** Start of Text block **

YONELA DIKO: SA's economic fate is in the ANC's hands

OPINION

In his fifth essay of The Federalist Papers, Alexander Hamilton, the first Treasury Secretary of the United States of America (US), thought leaving everything to the markets was like a "wild speculative paradox" that no other enlightened nation practiced in historical development.

Hamilton felt that developed countries with developed industries were a threat to the US's young economy in an open marketplace, particularly when those very industries were supported by their own countries' governments in their development. He felt that without government support and protection of the US industries, they would perpetually be at a disadvantage.

Hamilton went to work, building dams and bridges and skyscrapers, nationalising the war debt. His plan was to use the government's capital generation to build the economy, which would allow markets to play a more meaningful role. He was not willing to risk development of his country on the unreliable goodwill of the markets. He was also not willing to stake the founders' political capital on the whims of the markets.

** End of Text block **
** Start of Data extract **

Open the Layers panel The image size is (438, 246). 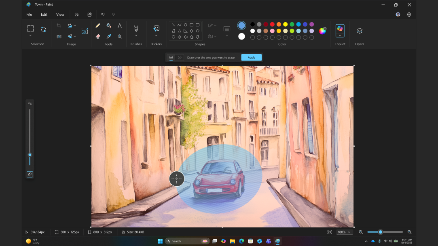point(359,31)
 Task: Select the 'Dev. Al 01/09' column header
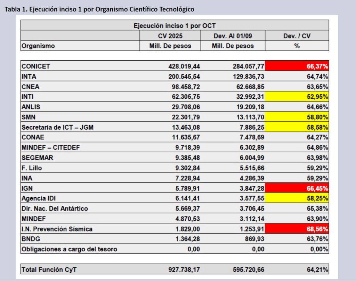point(233,36)
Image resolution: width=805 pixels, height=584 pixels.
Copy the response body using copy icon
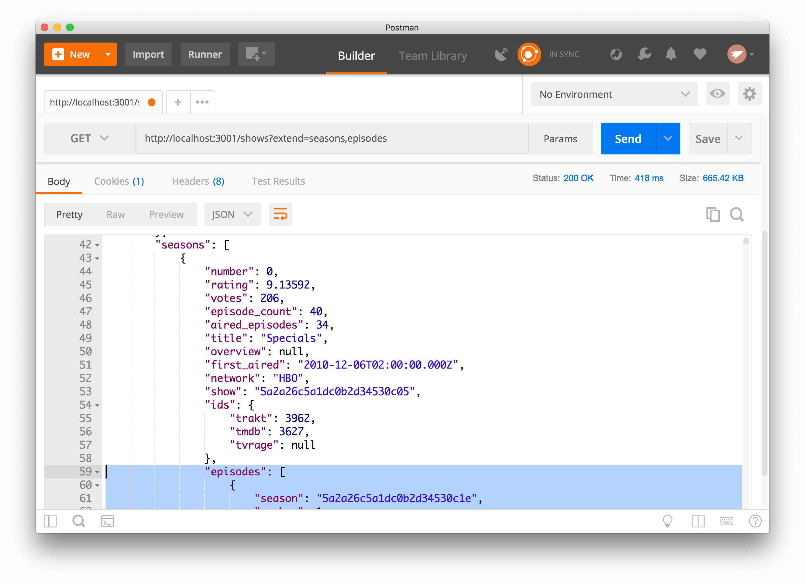713,214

** End of Data extract **

Given exercise:
Transcribe the part of the opinion piece that begins with the words containing "YONELA DIKO: SA's" and ends with "at a disadvantage.". These items are unrelated to the opinion piece.

Output below:
YONELA DIKO: SA's economic fate is in the ANC's hands

OPINION

In his fifth essay of The Federalist Papers, Alexander Hamilton, the first Treasury Secretary of the United States of America (US), thought leaving everything to the markets was like a "wild speculative paradox" that no other enlightened nation practiced in historical development.

Hamilton felt that developed countries with developed industries were a threat to the US's young economy in an open marketplace, particularly when those very industries were supported by their own countries' governments in their development. He felt that without government support and protection of the US industries, they would perpetually be at a disadvantage.